(Dataset entries)
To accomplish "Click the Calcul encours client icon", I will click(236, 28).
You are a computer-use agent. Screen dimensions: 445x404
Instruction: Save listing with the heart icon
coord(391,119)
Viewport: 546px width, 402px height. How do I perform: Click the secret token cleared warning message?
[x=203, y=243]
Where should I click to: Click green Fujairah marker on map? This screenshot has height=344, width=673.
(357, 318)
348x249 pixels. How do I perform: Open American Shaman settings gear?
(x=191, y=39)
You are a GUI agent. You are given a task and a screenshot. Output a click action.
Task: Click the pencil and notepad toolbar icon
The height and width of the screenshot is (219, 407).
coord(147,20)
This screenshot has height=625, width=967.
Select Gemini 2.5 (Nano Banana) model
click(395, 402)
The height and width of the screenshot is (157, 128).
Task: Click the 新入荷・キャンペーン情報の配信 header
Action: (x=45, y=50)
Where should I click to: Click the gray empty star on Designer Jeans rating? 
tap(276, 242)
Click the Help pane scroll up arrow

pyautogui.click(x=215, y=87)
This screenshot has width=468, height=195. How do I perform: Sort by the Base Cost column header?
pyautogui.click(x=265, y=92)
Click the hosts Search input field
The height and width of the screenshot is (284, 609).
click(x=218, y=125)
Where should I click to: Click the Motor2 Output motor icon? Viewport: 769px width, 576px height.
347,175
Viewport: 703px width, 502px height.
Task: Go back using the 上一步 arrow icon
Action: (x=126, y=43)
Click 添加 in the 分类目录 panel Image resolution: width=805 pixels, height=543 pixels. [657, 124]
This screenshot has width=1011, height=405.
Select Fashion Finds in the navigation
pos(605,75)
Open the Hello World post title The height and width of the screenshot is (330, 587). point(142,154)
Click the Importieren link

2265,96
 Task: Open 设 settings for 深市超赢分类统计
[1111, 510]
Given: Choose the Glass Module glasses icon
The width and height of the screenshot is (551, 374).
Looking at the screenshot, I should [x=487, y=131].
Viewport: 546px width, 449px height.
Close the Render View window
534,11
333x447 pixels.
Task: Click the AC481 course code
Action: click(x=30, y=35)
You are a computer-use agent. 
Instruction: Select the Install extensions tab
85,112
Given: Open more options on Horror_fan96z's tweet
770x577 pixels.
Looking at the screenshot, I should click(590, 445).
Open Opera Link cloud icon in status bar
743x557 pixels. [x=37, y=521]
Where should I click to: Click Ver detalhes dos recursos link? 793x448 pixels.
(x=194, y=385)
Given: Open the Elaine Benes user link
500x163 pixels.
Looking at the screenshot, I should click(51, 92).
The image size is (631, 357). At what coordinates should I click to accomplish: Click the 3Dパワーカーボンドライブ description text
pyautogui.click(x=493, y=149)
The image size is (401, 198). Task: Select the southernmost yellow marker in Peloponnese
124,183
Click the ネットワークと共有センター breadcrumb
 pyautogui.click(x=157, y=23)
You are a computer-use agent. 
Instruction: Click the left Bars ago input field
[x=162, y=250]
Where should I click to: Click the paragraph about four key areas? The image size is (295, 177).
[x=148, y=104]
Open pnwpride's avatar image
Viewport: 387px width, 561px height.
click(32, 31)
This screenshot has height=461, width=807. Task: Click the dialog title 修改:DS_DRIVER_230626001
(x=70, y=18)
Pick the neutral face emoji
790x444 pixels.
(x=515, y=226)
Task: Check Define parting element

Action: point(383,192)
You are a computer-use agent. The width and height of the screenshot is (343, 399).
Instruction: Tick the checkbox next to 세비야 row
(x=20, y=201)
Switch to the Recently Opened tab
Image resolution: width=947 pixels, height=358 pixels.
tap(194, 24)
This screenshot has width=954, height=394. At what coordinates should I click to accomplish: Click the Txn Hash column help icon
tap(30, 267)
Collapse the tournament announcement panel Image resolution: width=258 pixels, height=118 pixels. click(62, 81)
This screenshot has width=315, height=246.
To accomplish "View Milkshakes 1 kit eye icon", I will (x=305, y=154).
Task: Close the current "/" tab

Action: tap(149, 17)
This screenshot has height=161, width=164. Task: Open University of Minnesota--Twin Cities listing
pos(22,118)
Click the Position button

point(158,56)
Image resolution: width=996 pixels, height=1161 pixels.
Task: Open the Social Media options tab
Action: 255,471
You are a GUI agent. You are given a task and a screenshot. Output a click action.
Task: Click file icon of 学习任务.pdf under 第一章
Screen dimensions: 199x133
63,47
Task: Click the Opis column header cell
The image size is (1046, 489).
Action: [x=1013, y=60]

#### [Task to carry out]
Show all lines above holding "will".

#### [Reply to the exercise]
To accomplish "Click the Calcul encours client icon", I will click(236, 28).
To accomplish "View Milkshakes 1 kit eye icon", I will (x=305, y=154).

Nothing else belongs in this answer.